Over the past year, I have adopted unit-testing via NUnit. I sat through a presentation on agile or extreme programming where unit testing, a key component of agile development, was discussed. Unit testing significantly improves the reliability of code. Unit testing involves writing test classes ("test fixtures") that test each class and public function within your code. NUnit makes it extremely easy to run a set of tests. I can't recommend this enough. It really makes one a better developer, more so than any other tool that I have used. I use to hate testing, but testing has become an enjoyable experience now.
Testing is no longer a throwaway effort, but now an investment, which pays off on a regular basis, every time I rerun my set of automated tests. Whenever I encounter and fix a bug, I introduce a test case for that bug to make sure it never reappears. I also have much greater freedom to change any code that I have written, because I will already have built a set of test cases that detect any new regressions from my changes.
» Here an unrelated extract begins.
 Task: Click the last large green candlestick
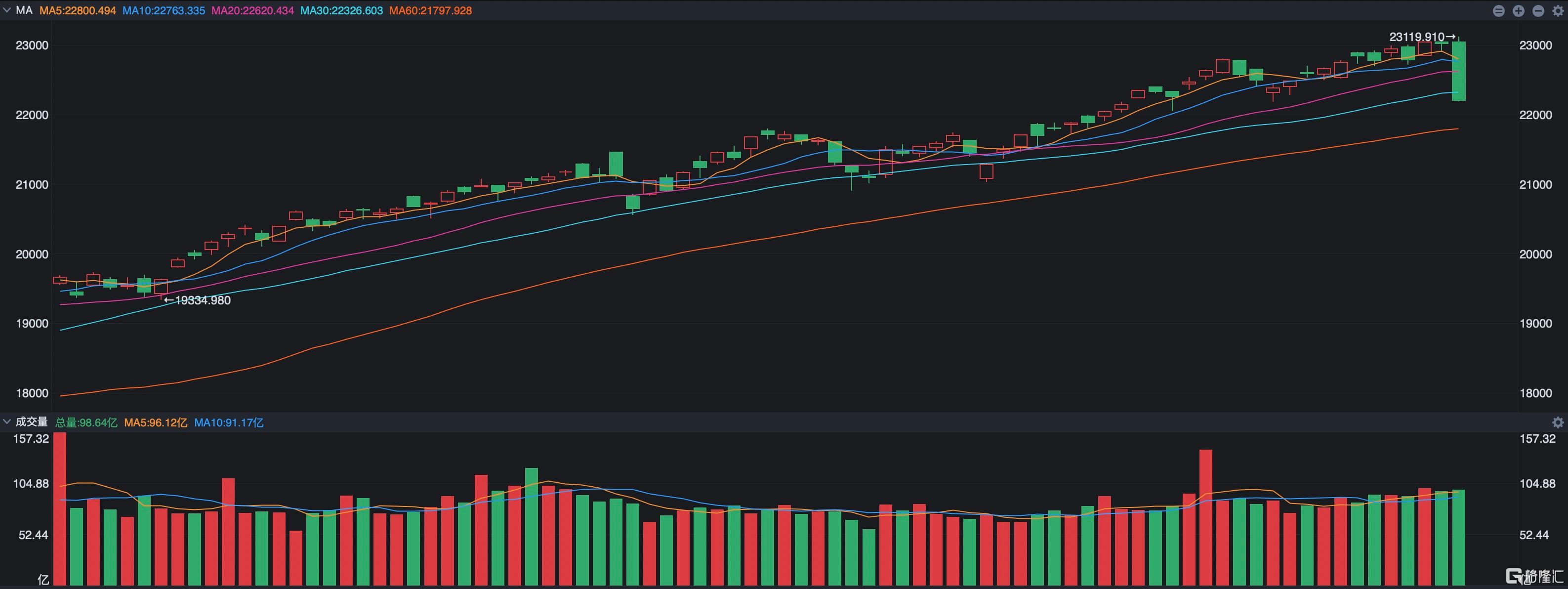[x=1458, y=71]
Previously, I relied on including one assert for every few statements and calling every so often functions for performing consistency checks.
This year, I decided to look at new tools. I mostly looked at tools that I have heard about and planned to adopt, but never actually proceeded to use. I found NDoc, which actually converts XML comments to MSDN-style documentation. The result is far superior to the documentation generator supplied by VS.NET by default.
Other common .NET tools include NAnt. There is much that I like about the modern, clean syntax of NAnt, but I believe it suffers for a major flaw, which has kept me from moving away from using NMake. NAnt doesn't appear to support the use of file timestamps to minimally rebuild a project. Maybe, I just don't get it. I have a number of perl scripts that generate temporary files at various stages, each of which can consume several minutes. I could combine the use of NAnt and NMake, but I plan to wait for MSBuild, which, according to preliminary documentation, will correct deficiencies in NAnt, render both NAnt and NMake obsolete, and become VS's native project format.
I had a number of tools that I collected over years, but really did not know much about. I spent a day producing an XML file detailing the name, description and other information of each tool, and wrote an XSLT transform to render the XML into HTML in my browser. I included commands provided by VS.NET and Windows. I was surprised to see a host of tools that I have, at various times, been looking for, unaware that I already had them. I didn't realize that I had diff3, for example.
Some other tools that I have already used, but am mentioning because of their utility, are Anakrino and Reflector for disassembly. A number of tools from Microsoft are good. The CLR profiler is very nice, but requires some reading to become familiar with it. FXCOP shows potential as a tool for maintaining conformance to coding standards and to detect common library problems; but it requires some configuration before it becomes practical. I recently looked at ILMerge at MSR.
If you use VS.NET, don't forget about the Community Edition Obfuscator and Profiler. Both of them are fairly easy to use, and you should just play with them once just to become aware of their existence and operation. I tried them out for the first time in New Year's day.
I also looked at new commandline shells. I still use CMD, though I am thinking of upgrading to something better, either a UNIX-shell, like bash or tcsh, or a commercial DOS product, like 4NT or TakeCommand. As an experiment, I installed CYGWin, a free package, which provides a pseudo-UNIX environment complete with a UNIX commandline shell, commands and APIs. Note that this package may consume half a gig of hard disk space.